Gou Huabei, Guo Xiao, Lou Wenjie, Ou Jiajun, Yuan Jiace
School of Aeronautic Science and Engineering, Beijing University of Aeronautics and Astronautics, Beijing 100191, China.
Frontier Institute of Science and Technology Innovation, Beijing University of Aeronautics and Astronautics, Beijing 100191, China.
Sensors (Basel). 2020 Dec 15;20(24):7176. doi: 10.3390/s20247176.

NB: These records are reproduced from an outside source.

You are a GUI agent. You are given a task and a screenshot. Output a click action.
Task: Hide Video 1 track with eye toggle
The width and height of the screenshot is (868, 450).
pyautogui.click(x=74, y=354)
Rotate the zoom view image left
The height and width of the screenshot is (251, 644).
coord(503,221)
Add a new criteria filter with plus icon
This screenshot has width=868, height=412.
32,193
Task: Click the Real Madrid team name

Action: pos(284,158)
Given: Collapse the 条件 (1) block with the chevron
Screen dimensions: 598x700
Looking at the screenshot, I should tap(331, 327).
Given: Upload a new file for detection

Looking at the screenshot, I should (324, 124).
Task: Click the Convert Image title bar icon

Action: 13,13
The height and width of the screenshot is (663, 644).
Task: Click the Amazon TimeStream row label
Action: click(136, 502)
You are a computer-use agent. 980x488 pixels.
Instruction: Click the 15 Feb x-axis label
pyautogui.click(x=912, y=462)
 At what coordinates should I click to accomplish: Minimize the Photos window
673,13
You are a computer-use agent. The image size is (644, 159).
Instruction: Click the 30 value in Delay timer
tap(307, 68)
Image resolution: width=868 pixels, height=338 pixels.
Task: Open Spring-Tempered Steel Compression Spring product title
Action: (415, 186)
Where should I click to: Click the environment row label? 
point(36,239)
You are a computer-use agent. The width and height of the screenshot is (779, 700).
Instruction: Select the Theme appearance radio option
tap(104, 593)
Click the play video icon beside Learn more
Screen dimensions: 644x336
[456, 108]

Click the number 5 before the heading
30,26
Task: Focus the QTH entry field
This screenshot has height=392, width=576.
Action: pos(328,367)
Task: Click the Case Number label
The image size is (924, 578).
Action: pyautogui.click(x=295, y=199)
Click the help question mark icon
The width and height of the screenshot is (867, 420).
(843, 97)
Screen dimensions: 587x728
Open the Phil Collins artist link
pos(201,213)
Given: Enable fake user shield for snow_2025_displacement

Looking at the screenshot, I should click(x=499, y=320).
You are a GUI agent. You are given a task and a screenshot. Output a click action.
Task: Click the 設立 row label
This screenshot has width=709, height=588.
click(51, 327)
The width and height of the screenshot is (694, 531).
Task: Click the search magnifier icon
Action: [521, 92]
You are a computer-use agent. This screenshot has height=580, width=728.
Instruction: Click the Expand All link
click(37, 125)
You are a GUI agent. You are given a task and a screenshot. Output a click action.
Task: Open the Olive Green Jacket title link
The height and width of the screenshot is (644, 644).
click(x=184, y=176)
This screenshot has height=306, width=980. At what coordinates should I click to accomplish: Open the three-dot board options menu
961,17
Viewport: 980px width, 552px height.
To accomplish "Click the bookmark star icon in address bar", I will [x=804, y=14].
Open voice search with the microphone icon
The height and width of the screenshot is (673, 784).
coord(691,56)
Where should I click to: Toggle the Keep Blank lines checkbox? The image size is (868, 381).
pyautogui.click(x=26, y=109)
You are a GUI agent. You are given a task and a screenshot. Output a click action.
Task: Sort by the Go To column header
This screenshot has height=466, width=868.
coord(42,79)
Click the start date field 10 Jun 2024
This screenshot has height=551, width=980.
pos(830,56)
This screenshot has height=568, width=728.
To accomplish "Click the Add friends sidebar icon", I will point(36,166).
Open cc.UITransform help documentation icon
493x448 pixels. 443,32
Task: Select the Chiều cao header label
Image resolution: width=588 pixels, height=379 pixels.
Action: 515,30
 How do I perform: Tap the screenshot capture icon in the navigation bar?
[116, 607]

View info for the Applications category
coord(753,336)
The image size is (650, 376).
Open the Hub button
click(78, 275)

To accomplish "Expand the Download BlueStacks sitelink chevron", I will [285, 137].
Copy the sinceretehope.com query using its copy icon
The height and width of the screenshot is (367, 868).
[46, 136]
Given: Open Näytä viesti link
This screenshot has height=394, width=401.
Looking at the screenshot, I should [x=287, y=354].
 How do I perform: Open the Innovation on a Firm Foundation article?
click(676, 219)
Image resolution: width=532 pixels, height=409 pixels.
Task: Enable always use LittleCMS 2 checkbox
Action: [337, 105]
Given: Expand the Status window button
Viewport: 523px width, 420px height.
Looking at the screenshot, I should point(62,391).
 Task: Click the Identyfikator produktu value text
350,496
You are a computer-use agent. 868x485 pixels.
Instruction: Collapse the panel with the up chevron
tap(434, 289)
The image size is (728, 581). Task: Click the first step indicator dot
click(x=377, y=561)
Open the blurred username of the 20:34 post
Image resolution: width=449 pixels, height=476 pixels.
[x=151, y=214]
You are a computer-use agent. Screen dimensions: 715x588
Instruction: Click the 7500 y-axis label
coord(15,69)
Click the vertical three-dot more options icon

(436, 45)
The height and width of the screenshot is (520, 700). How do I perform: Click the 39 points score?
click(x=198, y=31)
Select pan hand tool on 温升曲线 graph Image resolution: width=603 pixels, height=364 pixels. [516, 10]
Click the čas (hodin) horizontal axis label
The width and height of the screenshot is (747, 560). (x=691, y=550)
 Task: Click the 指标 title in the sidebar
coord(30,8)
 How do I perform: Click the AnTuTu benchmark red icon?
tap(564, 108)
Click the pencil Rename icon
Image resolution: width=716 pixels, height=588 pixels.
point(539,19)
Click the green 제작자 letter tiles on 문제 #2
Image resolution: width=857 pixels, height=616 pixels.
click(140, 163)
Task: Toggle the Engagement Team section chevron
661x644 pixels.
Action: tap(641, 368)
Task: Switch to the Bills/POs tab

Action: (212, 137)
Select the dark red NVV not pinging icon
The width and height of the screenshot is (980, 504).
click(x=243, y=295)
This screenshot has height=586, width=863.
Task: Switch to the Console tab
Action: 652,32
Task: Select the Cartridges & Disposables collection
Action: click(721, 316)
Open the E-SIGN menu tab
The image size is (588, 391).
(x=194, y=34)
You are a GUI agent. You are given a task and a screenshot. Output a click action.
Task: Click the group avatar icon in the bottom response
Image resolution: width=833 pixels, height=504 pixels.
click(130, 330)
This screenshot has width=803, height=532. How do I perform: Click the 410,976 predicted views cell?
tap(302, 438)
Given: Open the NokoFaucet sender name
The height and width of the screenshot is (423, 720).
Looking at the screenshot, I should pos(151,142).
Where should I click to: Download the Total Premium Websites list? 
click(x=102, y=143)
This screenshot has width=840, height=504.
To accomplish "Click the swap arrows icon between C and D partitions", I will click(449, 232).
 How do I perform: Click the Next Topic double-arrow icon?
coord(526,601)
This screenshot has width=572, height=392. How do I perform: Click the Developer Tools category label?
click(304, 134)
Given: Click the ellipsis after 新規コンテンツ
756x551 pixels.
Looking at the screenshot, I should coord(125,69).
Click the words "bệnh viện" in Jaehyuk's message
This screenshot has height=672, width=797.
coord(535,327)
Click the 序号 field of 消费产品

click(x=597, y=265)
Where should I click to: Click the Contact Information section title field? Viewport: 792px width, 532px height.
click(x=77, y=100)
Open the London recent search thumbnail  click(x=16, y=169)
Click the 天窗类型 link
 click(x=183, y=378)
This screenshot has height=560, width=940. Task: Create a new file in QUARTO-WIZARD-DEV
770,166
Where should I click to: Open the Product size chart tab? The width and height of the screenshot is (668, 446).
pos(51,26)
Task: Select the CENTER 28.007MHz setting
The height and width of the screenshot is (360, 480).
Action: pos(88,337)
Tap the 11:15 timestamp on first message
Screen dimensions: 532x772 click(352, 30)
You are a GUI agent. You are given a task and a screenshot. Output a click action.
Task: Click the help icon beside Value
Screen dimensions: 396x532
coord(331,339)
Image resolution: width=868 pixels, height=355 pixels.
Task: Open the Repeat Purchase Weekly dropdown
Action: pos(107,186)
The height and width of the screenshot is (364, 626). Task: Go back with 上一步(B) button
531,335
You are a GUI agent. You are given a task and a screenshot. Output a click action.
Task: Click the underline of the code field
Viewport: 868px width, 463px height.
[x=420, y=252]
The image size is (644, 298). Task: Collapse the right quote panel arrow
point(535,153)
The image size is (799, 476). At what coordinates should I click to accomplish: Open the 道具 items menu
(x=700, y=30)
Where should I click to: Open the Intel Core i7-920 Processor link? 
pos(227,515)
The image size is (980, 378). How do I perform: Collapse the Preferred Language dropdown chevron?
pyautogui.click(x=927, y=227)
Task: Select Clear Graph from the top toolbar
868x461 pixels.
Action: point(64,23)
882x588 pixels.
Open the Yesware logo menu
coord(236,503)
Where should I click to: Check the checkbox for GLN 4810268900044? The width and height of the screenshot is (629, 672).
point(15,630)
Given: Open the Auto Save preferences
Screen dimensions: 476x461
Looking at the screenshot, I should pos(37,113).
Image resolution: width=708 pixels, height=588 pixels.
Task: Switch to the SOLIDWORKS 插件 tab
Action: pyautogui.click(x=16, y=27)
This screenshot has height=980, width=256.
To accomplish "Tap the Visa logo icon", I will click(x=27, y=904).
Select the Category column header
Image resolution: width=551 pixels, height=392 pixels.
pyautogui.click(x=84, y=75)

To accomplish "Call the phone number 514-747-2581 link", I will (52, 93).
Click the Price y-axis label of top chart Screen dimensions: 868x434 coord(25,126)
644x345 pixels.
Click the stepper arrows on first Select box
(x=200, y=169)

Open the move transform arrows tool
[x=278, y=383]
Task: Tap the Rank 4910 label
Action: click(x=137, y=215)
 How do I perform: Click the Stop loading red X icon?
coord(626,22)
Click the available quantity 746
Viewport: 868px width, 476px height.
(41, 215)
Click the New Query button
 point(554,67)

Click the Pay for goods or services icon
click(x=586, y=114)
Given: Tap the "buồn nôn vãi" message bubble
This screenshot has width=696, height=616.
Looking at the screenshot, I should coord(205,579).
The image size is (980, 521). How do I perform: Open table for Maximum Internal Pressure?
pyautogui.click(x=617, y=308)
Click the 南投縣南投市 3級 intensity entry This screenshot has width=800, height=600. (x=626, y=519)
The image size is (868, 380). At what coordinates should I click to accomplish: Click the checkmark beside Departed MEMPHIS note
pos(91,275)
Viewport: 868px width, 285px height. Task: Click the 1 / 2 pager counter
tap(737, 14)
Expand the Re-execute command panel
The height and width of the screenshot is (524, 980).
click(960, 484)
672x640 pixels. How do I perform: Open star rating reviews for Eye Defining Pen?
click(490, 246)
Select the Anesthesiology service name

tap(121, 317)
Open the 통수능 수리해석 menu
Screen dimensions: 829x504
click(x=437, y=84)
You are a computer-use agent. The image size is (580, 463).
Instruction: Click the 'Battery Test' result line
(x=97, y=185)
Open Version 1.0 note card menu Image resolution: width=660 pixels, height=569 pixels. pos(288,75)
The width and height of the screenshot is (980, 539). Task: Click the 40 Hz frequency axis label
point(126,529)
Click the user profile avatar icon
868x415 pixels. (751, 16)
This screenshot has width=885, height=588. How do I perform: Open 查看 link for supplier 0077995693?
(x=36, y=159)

This paper proposes a reinforcement learning (RL) based path following strategy for underactuated airships with magnitude and rate saturation. The Markov decision process (MDP) model for the control problem is established. Then an error bounded line-of-sight (LOS) guidance law is investigated to restrain the state space. Subsequently, a proximal policy optimization (PPO) algorithm is employed to approximate the optimal action policy through trial and error. Since the optimal action policy is generated from the action space, the magnitude and rate saturation can be avoided. The simulation results, involving circular, general, broken-line, and anti-wind path following tasks, demonstrate that the proposed control scheme can transfer to new tasks without adaptation, and possesses satisfying real-time performance and robustness.
本文针对具有幅值和速率饱和的欠驱动飞艇,提出了一种基于强化学习(RL)的路径跟踪策略。建立了控制问题的马尔可夫决策过程(MDP)模型。然后研究了一种误差有界视线(LOS)制导律来限制状态空间。随后,采用近端策略优化(PPO)算法通过试错来逼近最优动作策略。由于最优动作策略是从动作空间生成的,因此可以避免幅值和速率饱和。涉及圆形、一般、折线和抗风路径跟踪任务的仿真结果表明,所提出的控制方案无需调整即可转移到新任务中,并且具有令人满意的实时性能和鲁棒性。